On Wed, Mar 11, 2015 at 4:50 PM, Gabriel Wicke <gwicke(a)wikimedia.org> wrote:
My basic worries with exposing powerful query
languages like SPARQL
publicly is that a) there is a large attack surface in the query processing
backend, and b) a client can request very expensive operations on the
server without performing much work itself. Timeouts can limit the damage,
but if they are set reasonably low (<1 min) they will also eliminate some
of the supposed power of SPARQL, especially if the data set grows at the
rate we all hope for. When reaching the timeout, the client needs to switch
to iterative processing and paging. How well does blazegraph support paging
of complex SPARQL queries without re-calculating the entire result set?
One of the things I like about the MQL design is that they are careful
about identifying a couple of main hierachies (typeOf, geographical
containment, taxonomies, ?) that they can efficiently flatten into
denormalized plain index lookups. These are very fast and easy to page.
From what I have seen so far, they also seem to directly cover most use
cases that people have come up with so far. While perhaps too limiting in
the longer term, I think such a limited 80/20 design would be a better
starting point for a high-volume public API with strong availability and
response time guarantees. The efficient subset of the API could then be
enriched with more expensive end points over time, but those would
explicitly not have the same performance guarantees as the core API. Those
expensive queries could be executed on a separate cluster / set of machines
to avoid interference with the core API.
Another aspect that I think warrants serious attention for an API is the
complexity and reliability of constructing queries programmatically. As
witnessed by the many issues around seemingly simple languages like SQL,
building up query strings from user-supplied values is easy to get wrong.
It is always possible to build friendly query languages on top of a JSON
API, but it would IMHO be a waste of developer time to repeatedly have to
deal with encoding issues and bugs in each client. This doesn't rule out
SPARQL (it has a JSON encoding), but I think it's a significant
disadvantage of using a custom string syntax like WDQ in the API.

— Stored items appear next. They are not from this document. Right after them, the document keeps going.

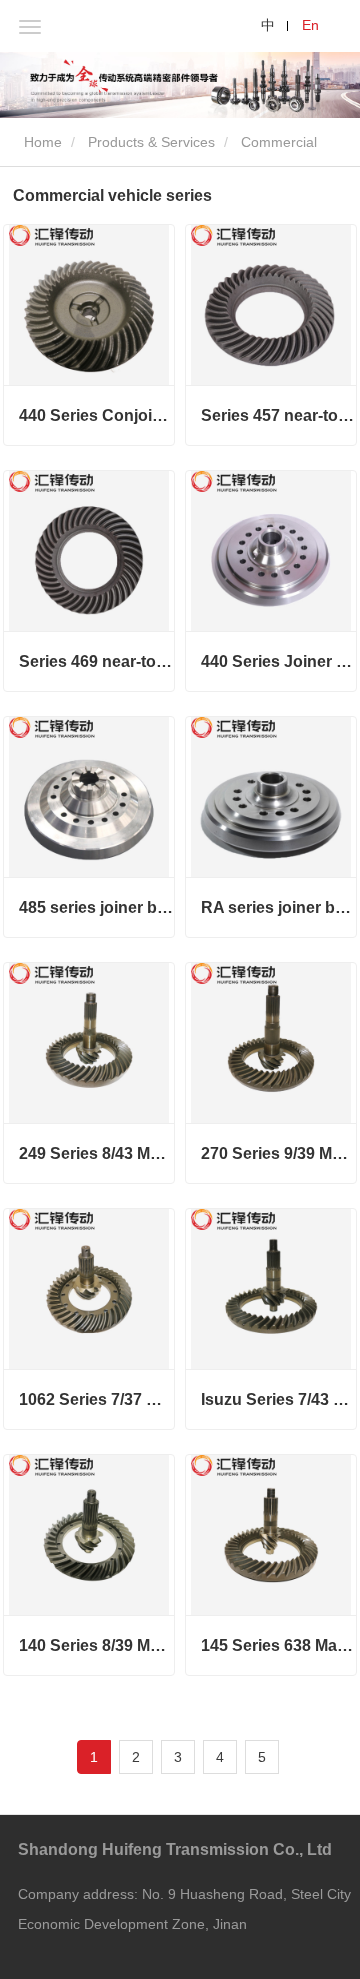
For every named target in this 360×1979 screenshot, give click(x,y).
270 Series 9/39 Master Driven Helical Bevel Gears (278, 1153)
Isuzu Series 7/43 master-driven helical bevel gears (278, 1399)
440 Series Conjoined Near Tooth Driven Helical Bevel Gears (96, 415)
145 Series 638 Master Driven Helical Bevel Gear (278, 1645)
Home (41, 142)
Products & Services (151, 142)
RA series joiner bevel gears (278, 907)
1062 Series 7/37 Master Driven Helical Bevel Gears (96, 1399)
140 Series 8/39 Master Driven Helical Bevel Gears (96, 1645)
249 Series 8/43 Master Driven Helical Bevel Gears (96, 1153)
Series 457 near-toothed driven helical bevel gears (278, 415)
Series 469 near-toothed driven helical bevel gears (96, 661)
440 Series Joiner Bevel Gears (278, 661)
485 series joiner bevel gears (96, 907)
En (310, 25)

My takes is that we should shoot for SPARQL. In fact that is the plan and
I'm not convinced changing it now is a good idea. That isn't to say that
changing it in the future isn't possible.
Regarding vendor lock in: There are three known workable implementations of
SPARQL (Virtuoso, BlazeGraph, Jena). There is a SPARQL implementation on
top of Gremlin compatible databases as well but i doubt its efficient. In
other words, if BlazeGraph goes the way of Titan we have other options.
Some would be way more work then others but we have options. If we can't
use Virtuoso or BlazeGraph for some reason we'll be upset and have to do
lots of work but I can live with that risk.
Regarding attack surface: yeah. That is a risk. Its one of the first risk
areas we're going to have to address. I doubt we'll address it in the next
month but we'll get there. And if its unsecurable then we'll have to
change course. We'll come back to the mailing list and do this all again.
But Viruoso already does this so we know its possible. The fact that we'll
have to contribute this to BlazeGraph is the most compelling argument for
using Virtuoso but I won't get into that here. Its an important point but
a distraction from this topic I think.
Regarding timouts: I don't think they limit the power. Especially when we
can timeout the user and then give them instructions in how to run their
query in a way without timeouts. Like by building a SPARQL endpoint in
labs or locally. This needs to be something that is easy for users to set
up anywhere. We had a proof of concept with just that with Titan. Its
very possible. I want users to be able to take the same query that they'd
run against a public endpoint and run it against a local endpoint.
Regarding hierarchy flattening: This is right in the wheelhouse of
inference rules you can drop into triple stores.
Regarding programs building queries: This objection makes sense to me.
Sesame has pretty good support for building SPARQL queries. The extension
to build RDR queries is about 80 lines of Java including comments. But
that only works if you are in Java. MQL is going to be easier to
generate. I think, though, that we (the community of people that want to
use this thing) can handle this complexity. At worst we'll encourage
people to do horrible string manipulation for queries. At best we'll end
up with better RDF libraries in more languages. I imagine that's less work
all around then us implementing MQL but I can surely be convinced I'm wrong.
All and all I think we should stick with SPARQL as the goal and only change
course if it looks like it won't work. I think that is a healthy thing to
do. We (now I mean the folks working on the query service) just have to be
vigilant of ways in which SPARQL won't work. Particularly around the
attack surface issue.